I'm sorry, but as written this is simply wrong - the colors on the Pixel 2 XL are far closer to accurate than they are on almost all other default Android OLED screens. This was confirmed by the sites that actually measured them with spectrophotometers (even Vlad Savov's piece for The Verge admitted that their color calibration tech indicated they were accurate, Vlad just didn't like them).
Now, if you and your wife have an aesthetic preference for over-saturated colors that's totally fine - my wife does too in fact, and she'd be happier with the screen of her Pixel 1 for that reason.
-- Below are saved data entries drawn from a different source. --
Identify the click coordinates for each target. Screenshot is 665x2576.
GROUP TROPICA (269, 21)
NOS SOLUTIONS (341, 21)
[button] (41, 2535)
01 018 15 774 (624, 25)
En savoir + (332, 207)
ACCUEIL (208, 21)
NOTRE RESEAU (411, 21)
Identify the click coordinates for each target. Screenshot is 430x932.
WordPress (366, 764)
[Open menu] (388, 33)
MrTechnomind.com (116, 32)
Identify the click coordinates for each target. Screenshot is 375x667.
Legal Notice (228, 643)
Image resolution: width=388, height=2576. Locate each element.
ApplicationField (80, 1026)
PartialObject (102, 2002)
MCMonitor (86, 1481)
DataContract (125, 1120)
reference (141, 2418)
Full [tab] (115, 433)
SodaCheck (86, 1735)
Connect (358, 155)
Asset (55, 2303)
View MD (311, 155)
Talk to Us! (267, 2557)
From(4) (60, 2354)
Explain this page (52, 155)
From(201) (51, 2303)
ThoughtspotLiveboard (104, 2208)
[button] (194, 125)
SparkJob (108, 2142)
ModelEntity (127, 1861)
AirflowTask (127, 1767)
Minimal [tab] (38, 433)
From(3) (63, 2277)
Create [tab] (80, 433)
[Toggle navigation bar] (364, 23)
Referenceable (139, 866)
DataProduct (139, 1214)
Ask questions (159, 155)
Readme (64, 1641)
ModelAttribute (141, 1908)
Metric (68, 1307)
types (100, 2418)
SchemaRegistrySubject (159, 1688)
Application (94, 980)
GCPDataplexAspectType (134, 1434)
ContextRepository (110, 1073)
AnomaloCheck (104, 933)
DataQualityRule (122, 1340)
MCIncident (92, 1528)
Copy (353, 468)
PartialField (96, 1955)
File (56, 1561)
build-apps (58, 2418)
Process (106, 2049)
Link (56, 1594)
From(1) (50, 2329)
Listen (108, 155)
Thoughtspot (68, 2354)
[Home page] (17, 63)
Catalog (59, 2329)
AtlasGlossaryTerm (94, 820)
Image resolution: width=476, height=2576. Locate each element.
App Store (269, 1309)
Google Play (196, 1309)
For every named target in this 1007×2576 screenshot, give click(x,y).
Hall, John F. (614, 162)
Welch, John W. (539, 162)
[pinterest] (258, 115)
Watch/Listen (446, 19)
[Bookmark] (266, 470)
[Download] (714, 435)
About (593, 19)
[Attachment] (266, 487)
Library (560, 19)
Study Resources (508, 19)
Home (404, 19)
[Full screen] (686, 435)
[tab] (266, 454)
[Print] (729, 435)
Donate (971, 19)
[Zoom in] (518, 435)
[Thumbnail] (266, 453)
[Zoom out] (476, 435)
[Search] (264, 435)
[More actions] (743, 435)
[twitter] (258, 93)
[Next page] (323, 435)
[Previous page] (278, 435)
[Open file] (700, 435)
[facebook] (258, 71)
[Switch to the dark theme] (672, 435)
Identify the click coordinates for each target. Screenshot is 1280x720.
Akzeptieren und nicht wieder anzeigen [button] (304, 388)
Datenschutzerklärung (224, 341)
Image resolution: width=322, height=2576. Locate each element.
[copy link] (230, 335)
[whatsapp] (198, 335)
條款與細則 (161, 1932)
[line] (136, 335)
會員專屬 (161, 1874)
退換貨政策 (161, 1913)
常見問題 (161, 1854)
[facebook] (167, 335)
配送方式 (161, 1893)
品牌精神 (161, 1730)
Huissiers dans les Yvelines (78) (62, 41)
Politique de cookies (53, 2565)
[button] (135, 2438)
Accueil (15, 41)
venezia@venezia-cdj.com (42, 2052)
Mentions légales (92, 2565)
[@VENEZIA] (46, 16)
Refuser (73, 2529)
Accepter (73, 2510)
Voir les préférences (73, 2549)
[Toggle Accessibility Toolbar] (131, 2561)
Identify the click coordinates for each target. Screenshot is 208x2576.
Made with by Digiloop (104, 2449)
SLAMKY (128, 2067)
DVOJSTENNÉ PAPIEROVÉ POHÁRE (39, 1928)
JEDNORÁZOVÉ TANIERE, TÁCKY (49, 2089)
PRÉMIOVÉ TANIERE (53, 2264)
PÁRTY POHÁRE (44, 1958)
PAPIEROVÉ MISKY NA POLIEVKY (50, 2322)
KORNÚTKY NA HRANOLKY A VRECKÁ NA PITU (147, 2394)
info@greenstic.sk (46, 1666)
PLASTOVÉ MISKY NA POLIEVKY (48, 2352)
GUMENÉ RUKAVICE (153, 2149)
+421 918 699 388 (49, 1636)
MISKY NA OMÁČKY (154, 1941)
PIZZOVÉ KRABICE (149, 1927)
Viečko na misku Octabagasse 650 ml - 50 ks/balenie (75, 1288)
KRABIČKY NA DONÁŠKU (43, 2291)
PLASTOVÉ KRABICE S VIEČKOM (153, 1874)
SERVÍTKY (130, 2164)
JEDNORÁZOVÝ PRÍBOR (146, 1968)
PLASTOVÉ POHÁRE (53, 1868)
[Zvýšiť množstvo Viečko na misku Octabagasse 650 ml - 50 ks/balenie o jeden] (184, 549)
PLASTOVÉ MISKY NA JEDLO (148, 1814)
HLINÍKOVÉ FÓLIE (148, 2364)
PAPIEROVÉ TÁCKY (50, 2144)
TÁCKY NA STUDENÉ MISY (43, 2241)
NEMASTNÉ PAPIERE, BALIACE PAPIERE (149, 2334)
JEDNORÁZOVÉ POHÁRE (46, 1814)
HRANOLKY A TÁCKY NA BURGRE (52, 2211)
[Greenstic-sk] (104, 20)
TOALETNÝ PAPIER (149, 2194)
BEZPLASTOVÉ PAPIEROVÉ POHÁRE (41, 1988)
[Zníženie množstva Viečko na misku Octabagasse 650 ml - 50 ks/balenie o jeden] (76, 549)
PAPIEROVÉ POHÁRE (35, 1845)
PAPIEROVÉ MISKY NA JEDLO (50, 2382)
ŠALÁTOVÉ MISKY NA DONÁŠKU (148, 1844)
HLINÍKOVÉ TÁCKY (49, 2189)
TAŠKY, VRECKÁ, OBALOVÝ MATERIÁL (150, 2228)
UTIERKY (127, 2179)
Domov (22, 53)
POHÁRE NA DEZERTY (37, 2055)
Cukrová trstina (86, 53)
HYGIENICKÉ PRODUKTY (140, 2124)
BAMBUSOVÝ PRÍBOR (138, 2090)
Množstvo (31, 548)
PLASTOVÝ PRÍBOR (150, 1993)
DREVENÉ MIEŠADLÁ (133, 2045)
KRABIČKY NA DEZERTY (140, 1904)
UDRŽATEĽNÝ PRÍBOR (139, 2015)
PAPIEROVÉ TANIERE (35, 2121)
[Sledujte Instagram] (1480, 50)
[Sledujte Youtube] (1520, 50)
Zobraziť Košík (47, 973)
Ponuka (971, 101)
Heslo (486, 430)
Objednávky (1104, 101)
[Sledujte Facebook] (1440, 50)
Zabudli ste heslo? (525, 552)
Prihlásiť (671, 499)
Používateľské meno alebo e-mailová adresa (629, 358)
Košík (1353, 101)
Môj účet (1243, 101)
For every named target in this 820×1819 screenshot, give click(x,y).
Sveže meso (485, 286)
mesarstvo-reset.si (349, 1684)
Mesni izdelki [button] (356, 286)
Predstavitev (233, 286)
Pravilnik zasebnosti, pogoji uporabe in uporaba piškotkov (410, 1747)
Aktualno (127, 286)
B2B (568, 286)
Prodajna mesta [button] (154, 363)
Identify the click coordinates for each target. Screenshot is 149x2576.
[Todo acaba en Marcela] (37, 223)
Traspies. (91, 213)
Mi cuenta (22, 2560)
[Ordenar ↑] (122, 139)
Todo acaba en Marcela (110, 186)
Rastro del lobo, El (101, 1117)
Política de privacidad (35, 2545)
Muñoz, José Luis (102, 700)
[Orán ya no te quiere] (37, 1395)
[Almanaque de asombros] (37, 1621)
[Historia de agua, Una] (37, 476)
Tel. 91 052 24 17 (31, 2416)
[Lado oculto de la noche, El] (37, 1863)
But the Pixel 2 XL colors are not "off", they are showing the colors as they were created originally on color calibrated screens in the first place.
In point of fact you can replicate the colors of the Pixel 2 XL screen very closely by switching to non-default settings in other phones, including the sRGB setting on the Nexus 6p or first gen Pixels (currently removed if you've installed the 8.1 beta), or use the "Basic" setting on Samsung phones, but for those products it was felt that many people prefer oversaturated screens, so they don't make accurate color the default setting (this is also true of TVs in showrooms - TVs are notorious for being overly bright and overly saturated on display, because people gravitate to them in side-by-side comparisons).
I'm not trying to criticize your preference - what you like is what you like, and that's fine. I think it makes sense for Google to offer more choices of screen color tuning (as they are now). But "accurate color" means something pretty specific to those who have to do color management, and you don't get to hijack the term just because you prefer inaccurate colors.